▸ **Assignment**: Below is a block of entries; repeat exactly the lines starting at the line that contains "Instruction: Select the Album tab" and ending at the line that contains "Given: Start Slide Show from status bar", both included.

▸ **Data listing**:
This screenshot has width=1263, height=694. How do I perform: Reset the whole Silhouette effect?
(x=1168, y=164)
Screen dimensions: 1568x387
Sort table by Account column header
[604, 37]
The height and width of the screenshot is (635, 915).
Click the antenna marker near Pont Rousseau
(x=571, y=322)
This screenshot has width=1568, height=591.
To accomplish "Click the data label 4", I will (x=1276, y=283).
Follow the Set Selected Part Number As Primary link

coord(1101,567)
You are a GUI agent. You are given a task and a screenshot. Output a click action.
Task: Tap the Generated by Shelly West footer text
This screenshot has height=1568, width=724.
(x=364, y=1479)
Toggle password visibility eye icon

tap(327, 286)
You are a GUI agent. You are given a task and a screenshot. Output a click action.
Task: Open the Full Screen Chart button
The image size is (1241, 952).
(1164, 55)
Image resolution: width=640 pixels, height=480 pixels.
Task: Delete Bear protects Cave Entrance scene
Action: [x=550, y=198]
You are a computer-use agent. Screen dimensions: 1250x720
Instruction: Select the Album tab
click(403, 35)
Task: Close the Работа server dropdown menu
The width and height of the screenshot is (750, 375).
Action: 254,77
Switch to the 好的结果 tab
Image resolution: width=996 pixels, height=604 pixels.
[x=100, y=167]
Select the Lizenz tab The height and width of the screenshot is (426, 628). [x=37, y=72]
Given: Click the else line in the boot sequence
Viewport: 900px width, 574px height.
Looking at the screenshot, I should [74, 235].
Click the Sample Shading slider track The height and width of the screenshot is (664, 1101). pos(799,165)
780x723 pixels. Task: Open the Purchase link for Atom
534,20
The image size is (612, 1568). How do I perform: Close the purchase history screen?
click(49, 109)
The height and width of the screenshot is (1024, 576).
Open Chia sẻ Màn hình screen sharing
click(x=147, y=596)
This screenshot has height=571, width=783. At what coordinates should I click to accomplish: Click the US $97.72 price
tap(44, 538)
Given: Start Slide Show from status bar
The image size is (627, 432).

▸ **Answer space**:
Instruction: Select the Album tab
click(403, 35)
Task: Close the Работа server dropdown menu
The width and height of the screenshot is (750, 375).
Action: 254,77
Switch to the 好的结果 tab
Image resolution: width=996 pixels, height=604 pixels.
[x=100, y=167]
Select the Lizenz tab The height and width of the screenshot is (426, 628). [x=37, y=72]
Given: Click the else line in the boot sequence
Viewport: 900px width, 574px height.
Looking at the screenshot, I should [74, 235].
Click the Sample Shading slider track The height and width of the screenshot is (664, 1101). pos(799,165)
780x723 pixels. Task: Open the Purchase link for Atom
534,20
The image size is (612, 1568). How do I perform: Close the purchase history screen?
click(49, 109)
The height and width of the screenshot is (1024, 576).
Open Chia sẻ Màn hình screen sharing
click(x=147, y=596)
This screenshot has height=571, width=783. At what coordinates should I click to accomplish: Click the US $97.72 price
tap(44, 538)
Given: Start Slide Show from status bar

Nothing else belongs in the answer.